## start Selected excerpt
Import a Digest List

A Digest List is a list of hashes for a collection of files you can use as filters when performing a search.

You can import Digest Lists from third-party sources or create a new list to assist with tasks such as duplicate identification. You can do so in these formats:

Nuix's own binary format

NSRL (NSRLFile.txt)

iLook (*.hsh)

HashKeeper (*.hke, *.hsh)

Plain text (which requires a single digest per line, with no trailing punctuation or whitespace)

(Currently it is only possible to import a Digest List directly from an SQLite database using code. See https://github.com/nuix for details.)

To import a Digest List:

Do either of the following:

From the Global Options window, select the Digest Lists option.

From the File menu, select Import then Import Word List.

Click the Import link and browse to find the relevant Digest List file. Digest Lists are useful when you want to eliminate the following:

System files or other application files with known signatures and minimal value to your investigation.
## end Selected excerpt
## start Data block
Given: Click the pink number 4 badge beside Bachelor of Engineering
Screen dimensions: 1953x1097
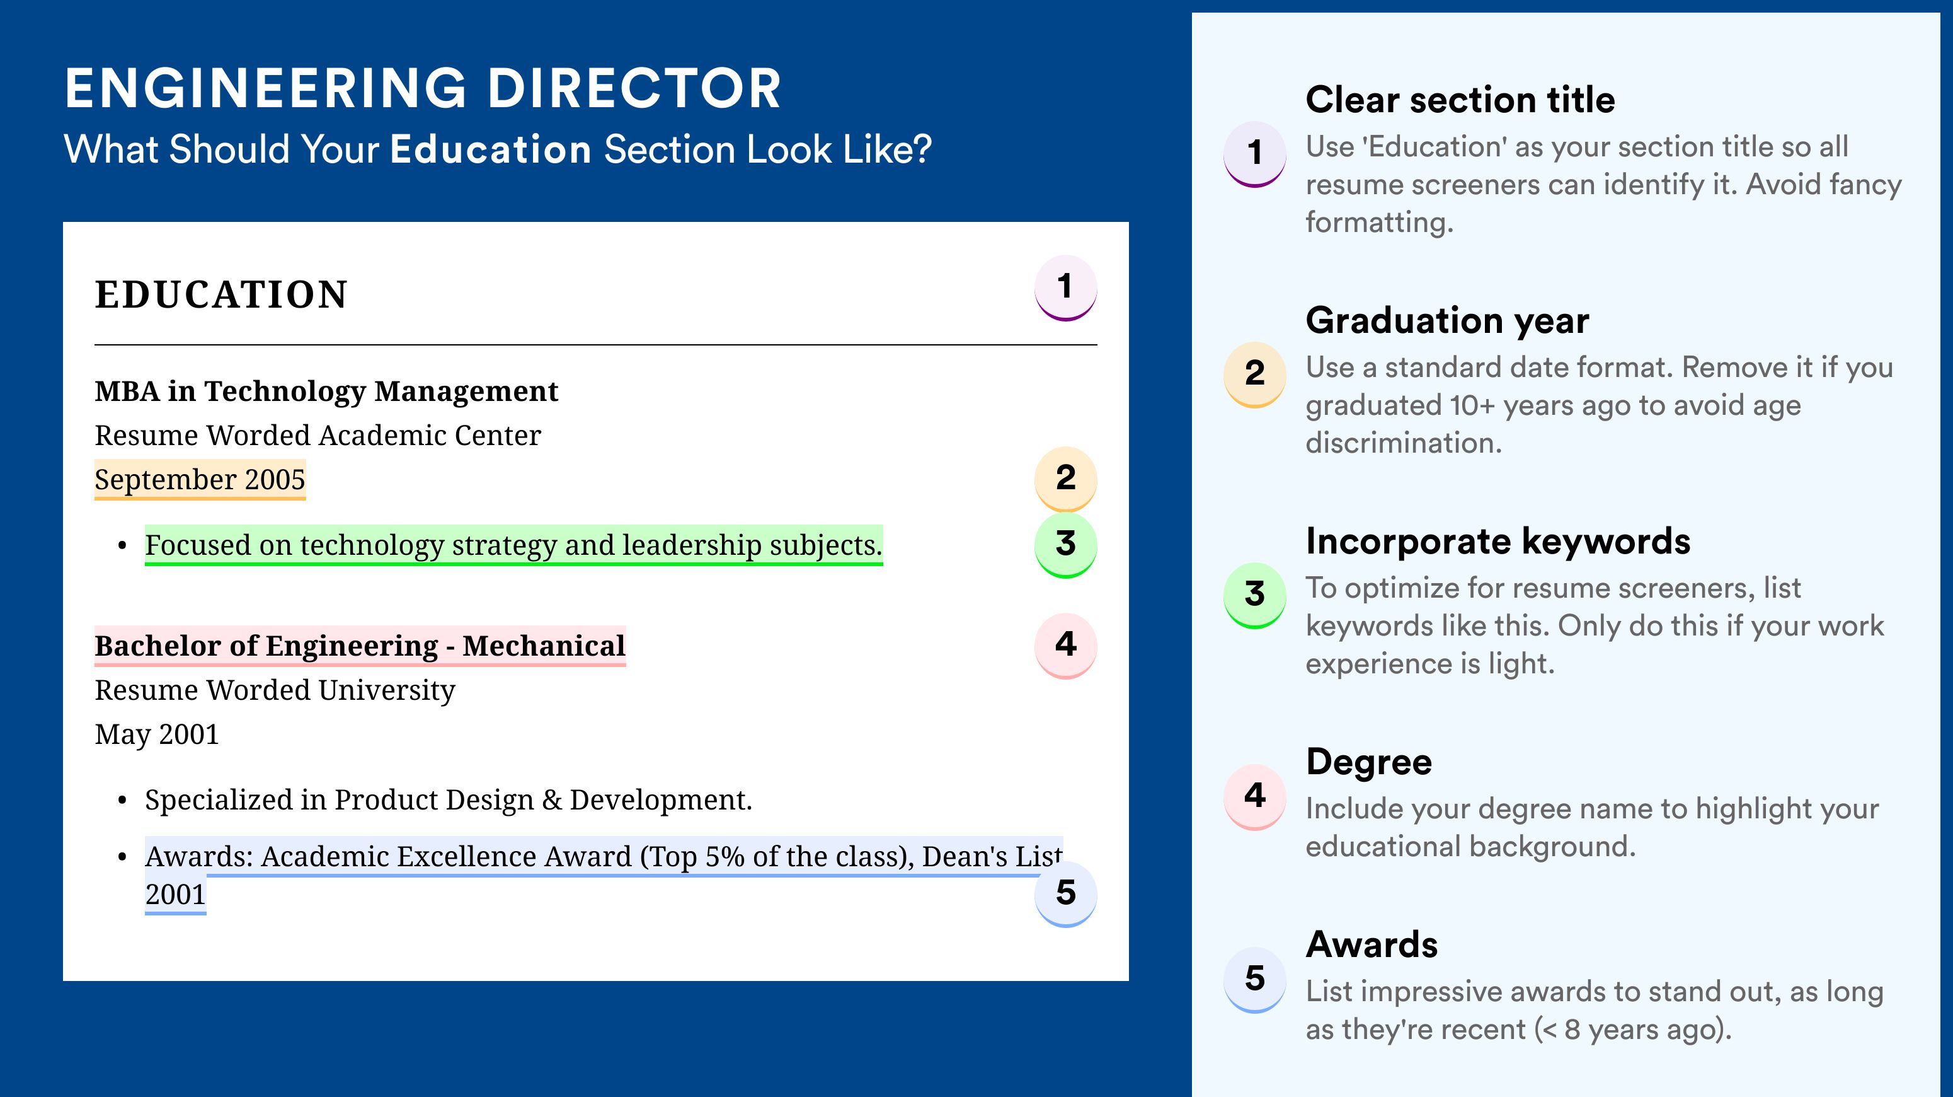Looking at the screenshot, I should click(x=1065, y=646).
## end Data block
Exercises.
a) Answer each of these questions from the page on importing a Digest List, one per line:
(i) What file name is given for the NSRL format?
(ii) Which option should be selected from the Global Options window?
(iii) What does the plain text format require?
b) Repeat, word for word, the part of the page on importing a Digest List that opens with the words containing "You can import" and closes with "HashKeeper (*.hke, *.hsh)".
c) Summarize the page on importing a Digest List in two sentences.

Exercise answers.
a)
(i) NSRLFile.txt
(ii) The Digest Lists option
(iii) A single digest per line, with no trailing punctuation or whitespace

b)
You can import Digest Lists from third-party sources or create a new list to assist with tasks such as duplicate identification. You can do so in these formats:

Nuix's own binary format

NSRL (NSRLFile.txt)

iLook (*.hsh)

HashKeeper (*.hke, *.hsh)

c) A Digest List is a list of hashes for a collection of files that can serve as search filters, and such lists can be imported from third-party sources or created in Nuix's binary format, NSRL, iLook, HashKeeper, or plain text. To import one, select the Digest Lists option in the Global Options window or go through the File menu, then click the Import link and browse to the file; these lists help eliminate system or application files with known signatures and minimal value to an investigation.